**Exercise prompt:** The lines to print run from the top of the material below to the line with "Given: Click the 教程 play tutorial icon", inclusive; please copy them exactly, without pictures.

**Excerpted records:**

|---|

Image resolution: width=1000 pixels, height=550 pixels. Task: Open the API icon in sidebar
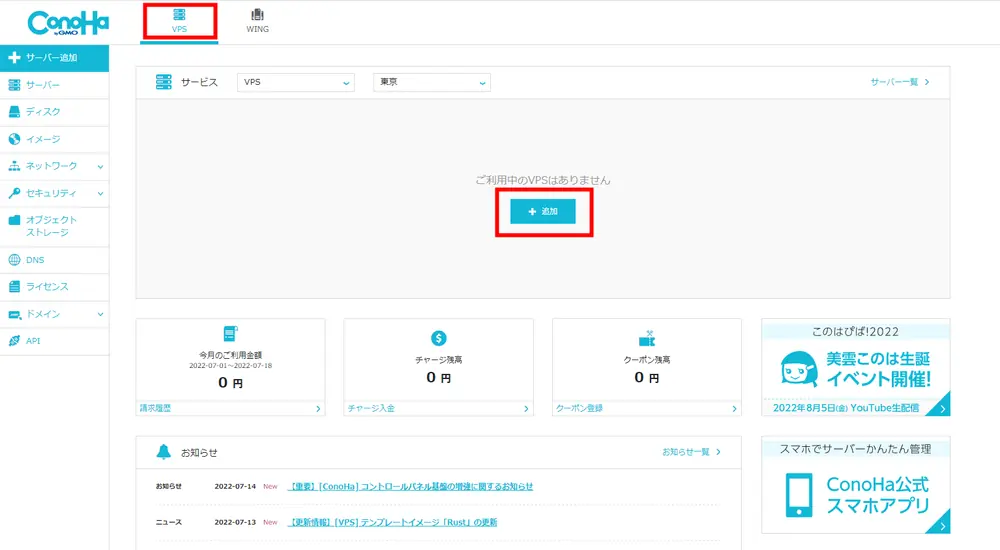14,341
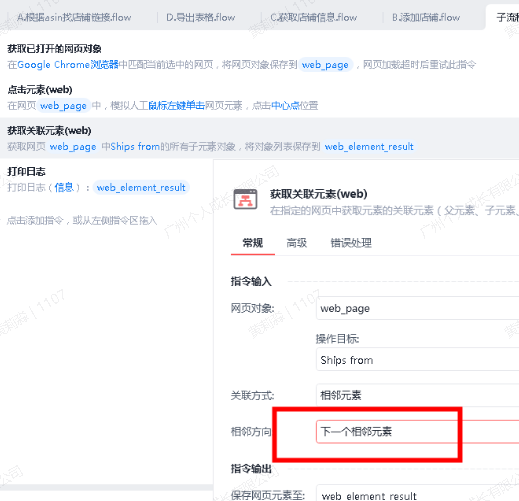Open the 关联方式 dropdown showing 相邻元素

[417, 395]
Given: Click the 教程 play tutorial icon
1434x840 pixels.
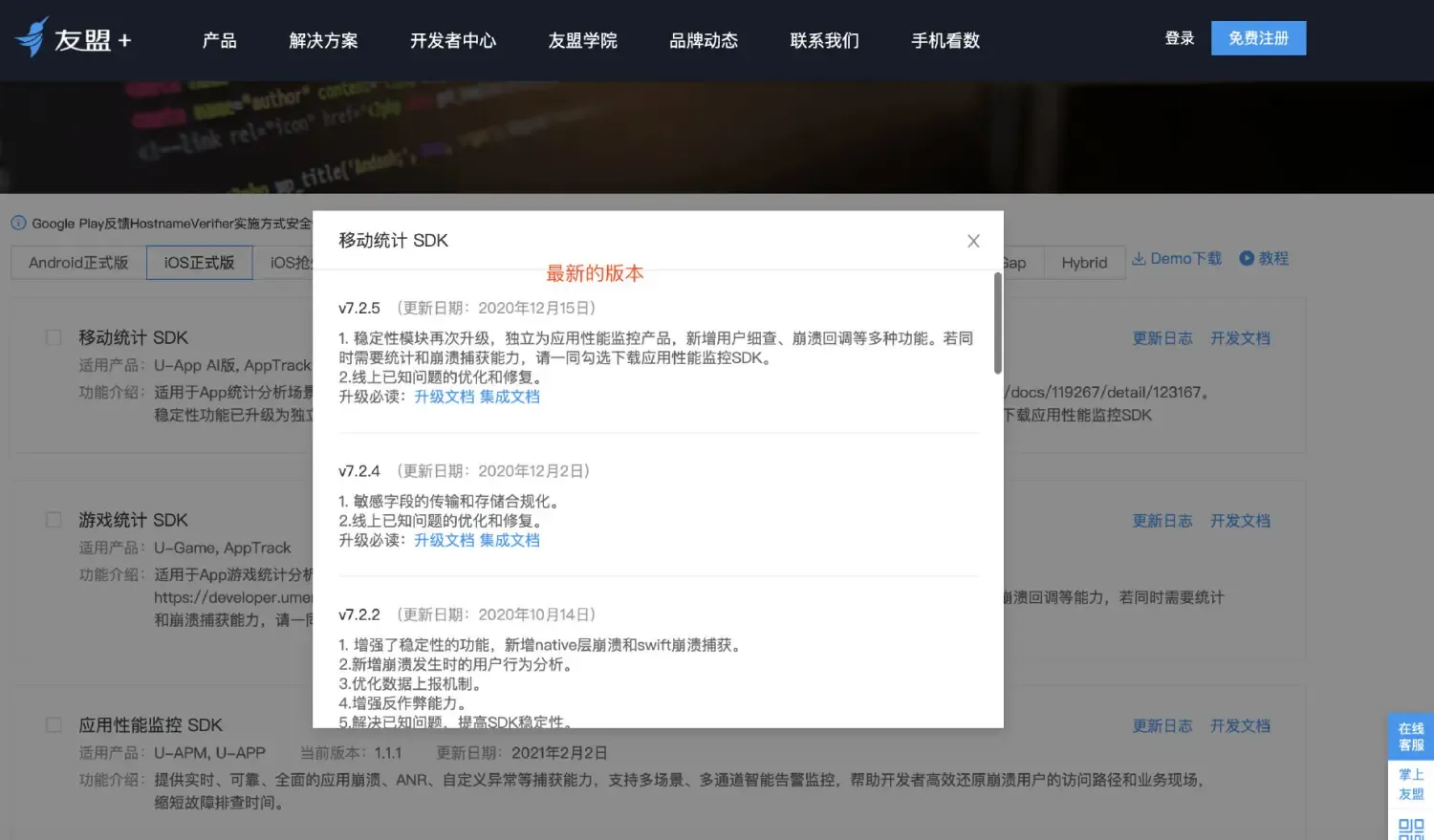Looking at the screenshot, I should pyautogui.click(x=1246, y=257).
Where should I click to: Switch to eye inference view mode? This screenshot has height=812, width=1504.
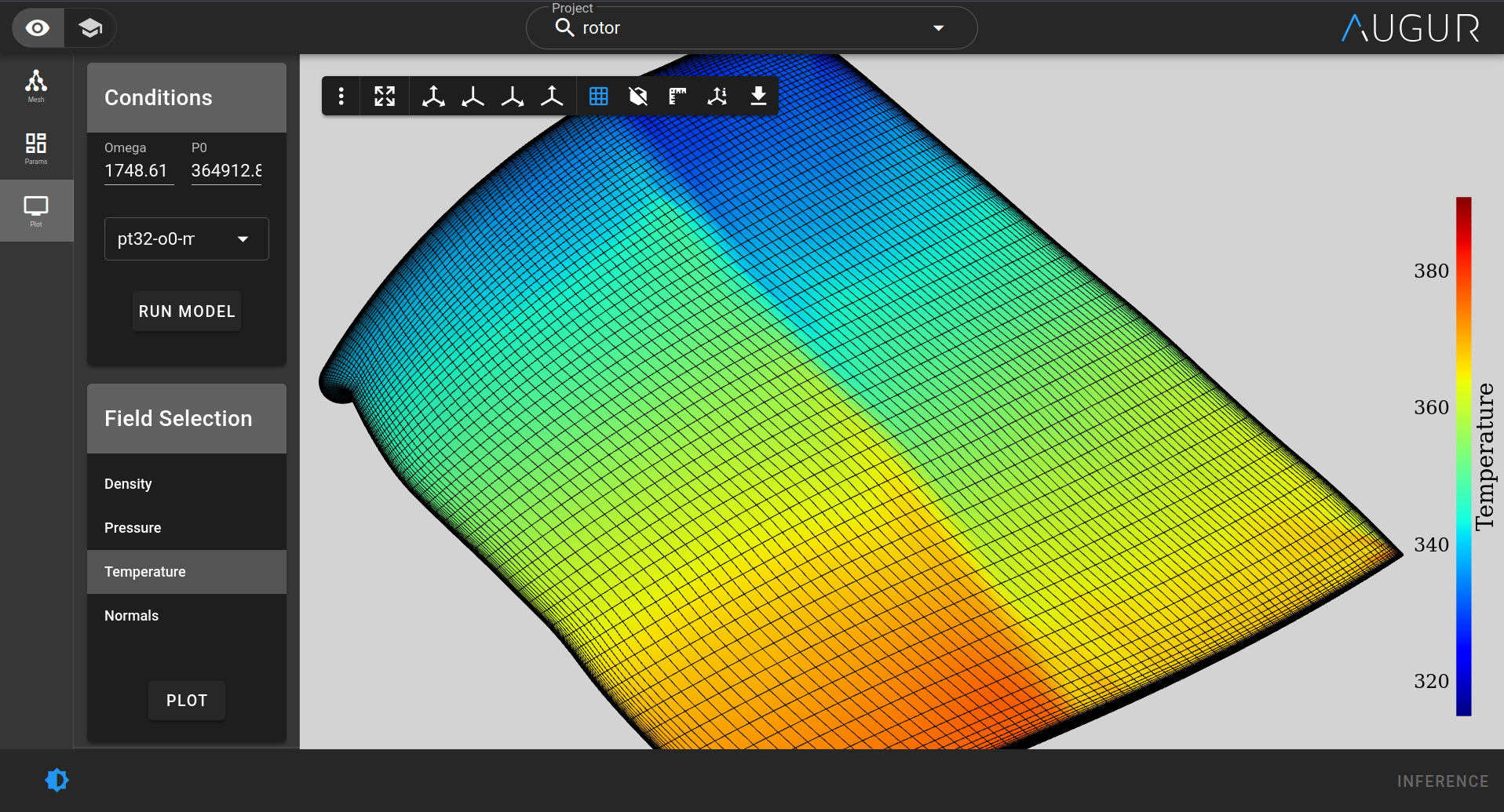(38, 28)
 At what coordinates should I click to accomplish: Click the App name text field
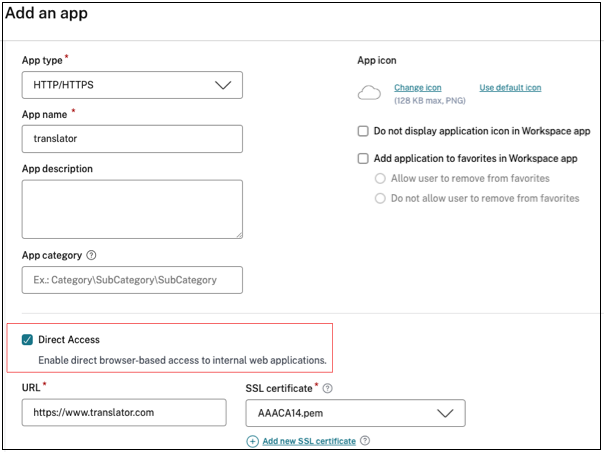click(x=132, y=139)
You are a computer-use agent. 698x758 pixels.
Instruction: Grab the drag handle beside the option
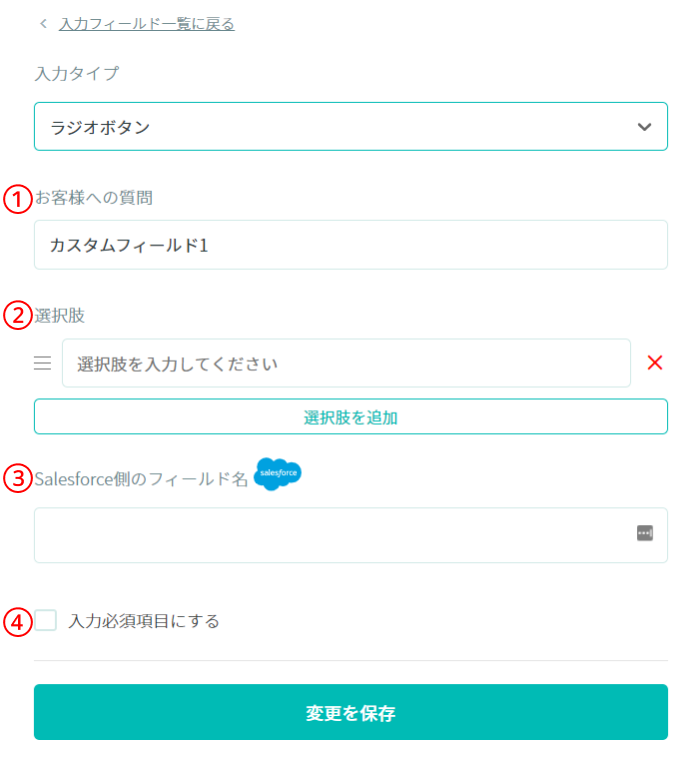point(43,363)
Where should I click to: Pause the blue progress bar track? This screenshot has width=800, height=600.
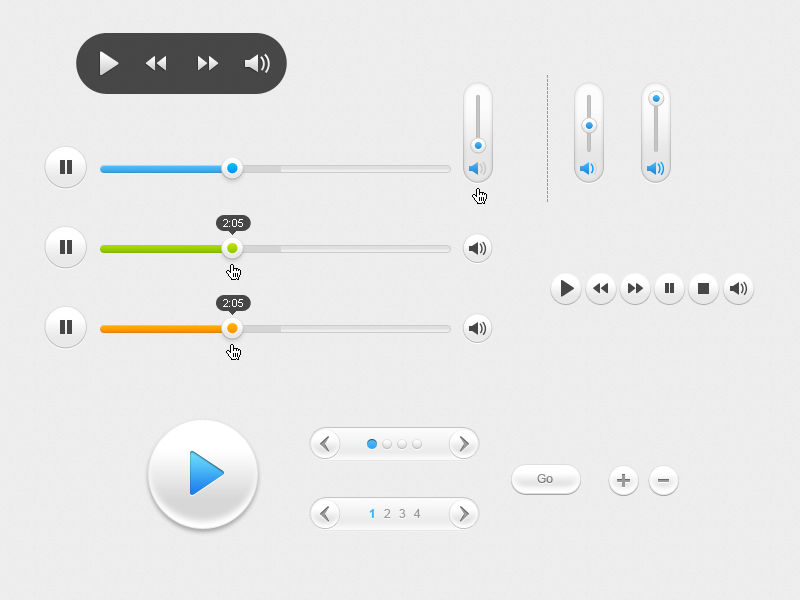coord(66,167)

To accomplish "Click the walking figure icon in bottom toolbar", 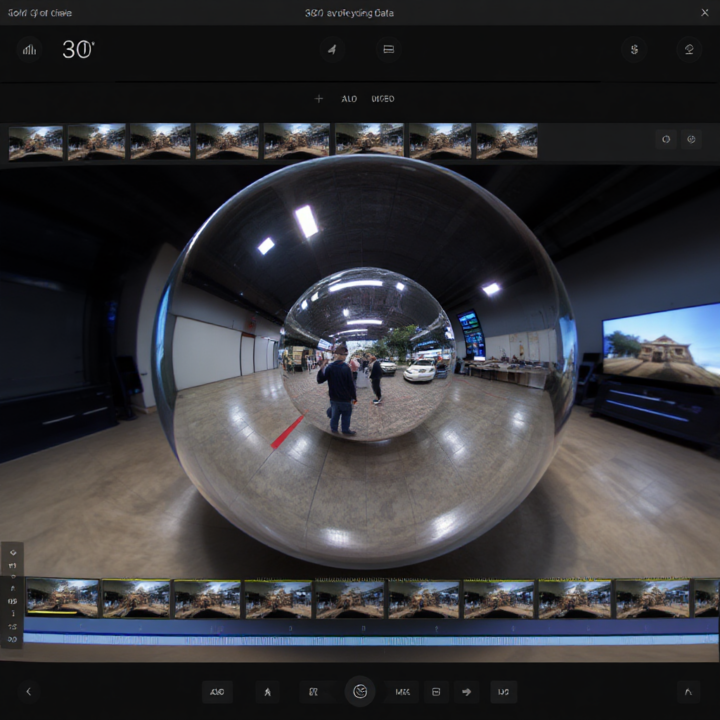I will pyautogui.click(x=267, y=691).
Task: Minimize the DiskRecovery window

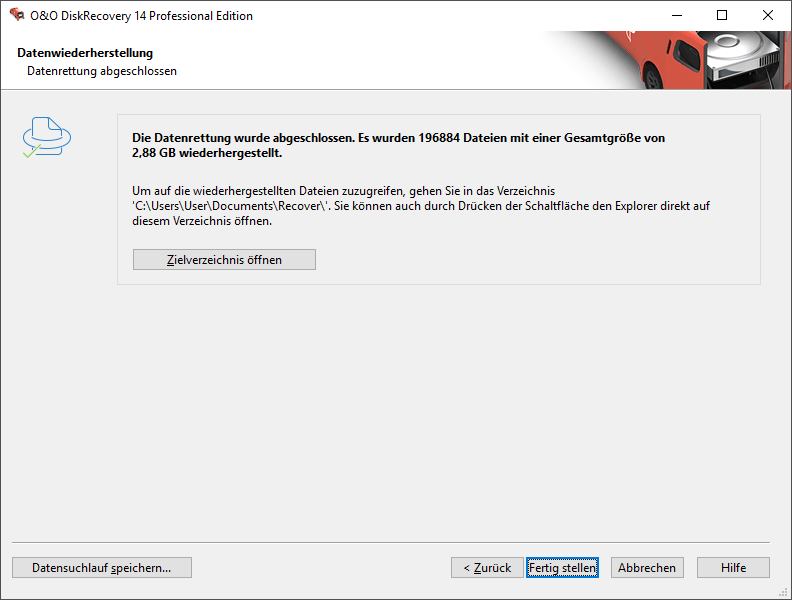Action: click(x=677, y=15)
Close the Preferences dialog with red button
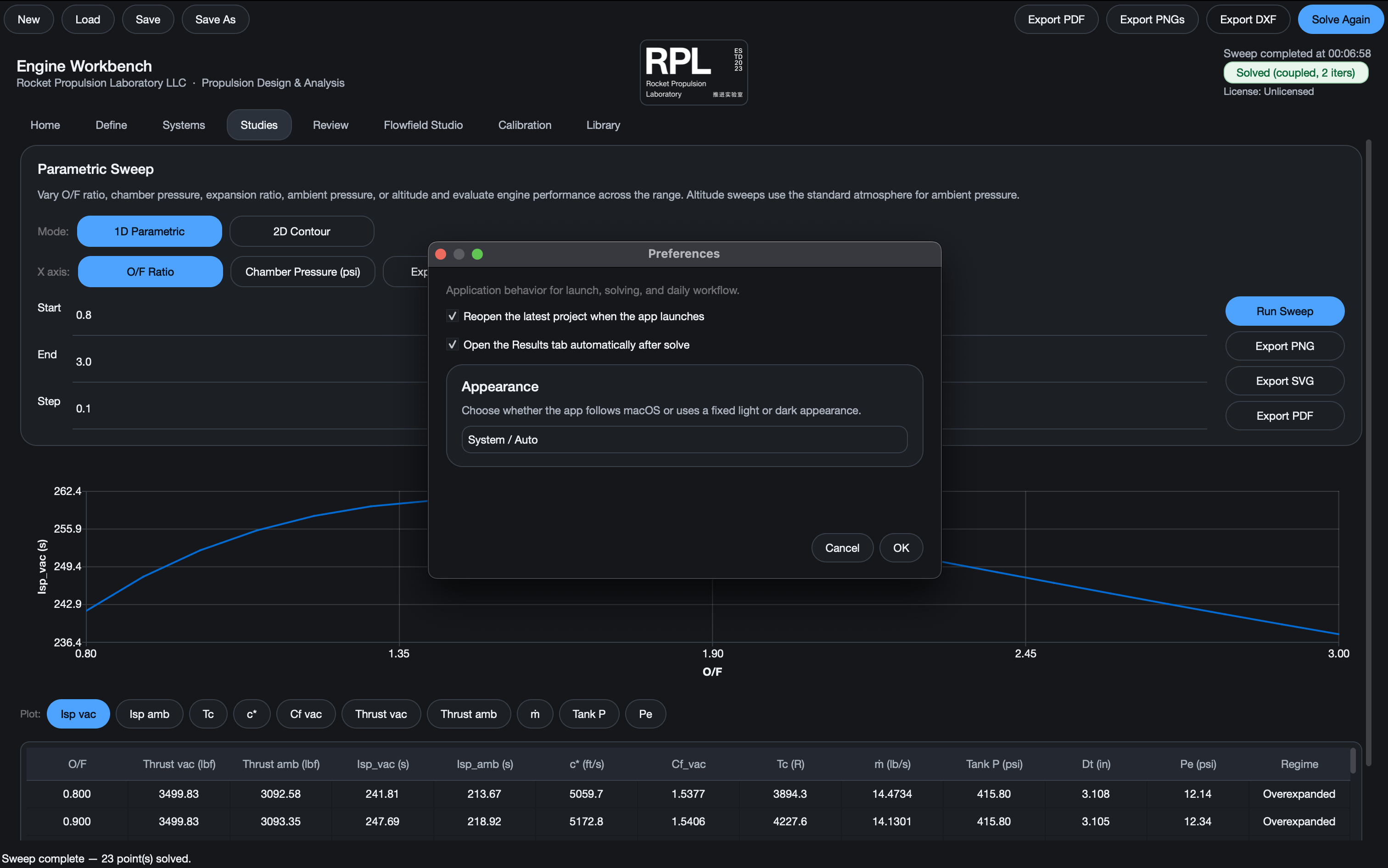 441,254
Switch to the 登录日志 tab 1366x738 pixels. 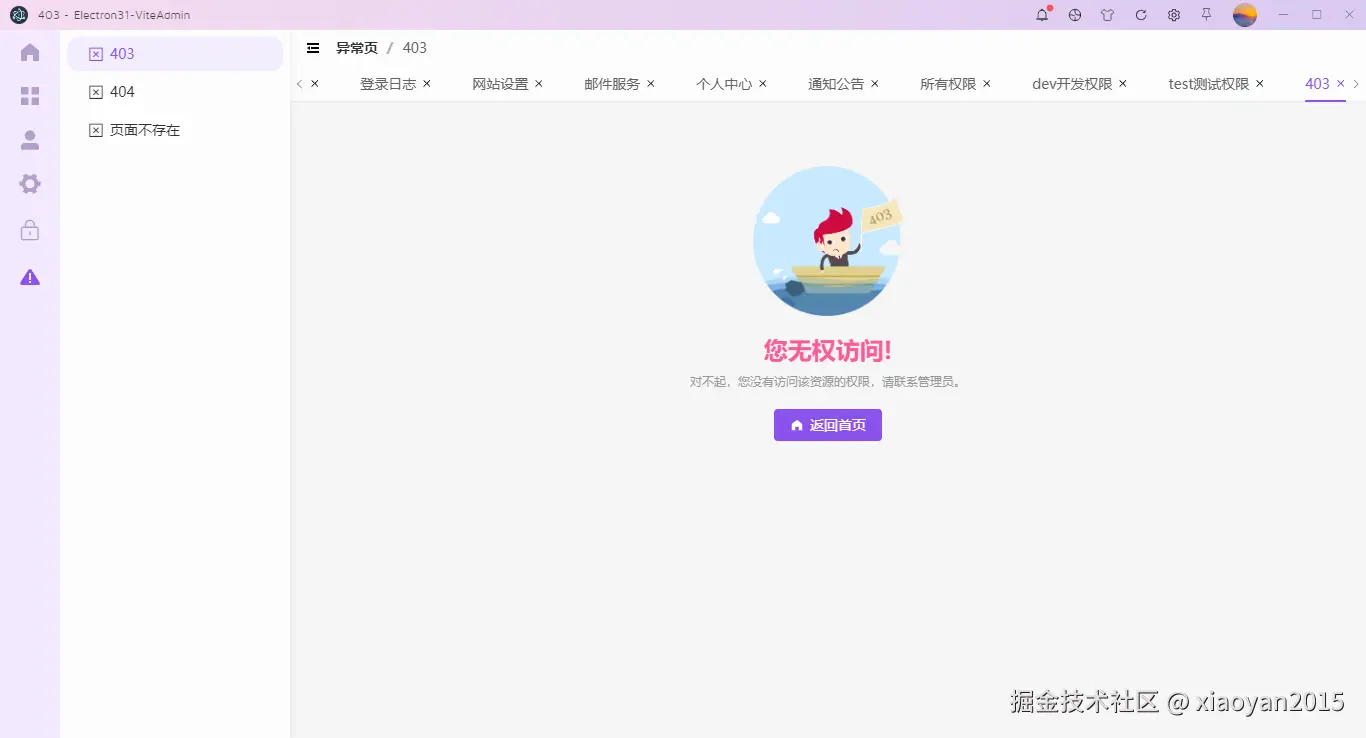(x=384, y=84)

|---|

**Answer to this exercise:**
Image resolution: width=1000 pixels, height=550 pixels. Task: Open the API icon in sidebar
14,341
Open the 关联方式 dropdown showing 相邻元素

[417, 395]
Given: Click the 教程 play tutorial icon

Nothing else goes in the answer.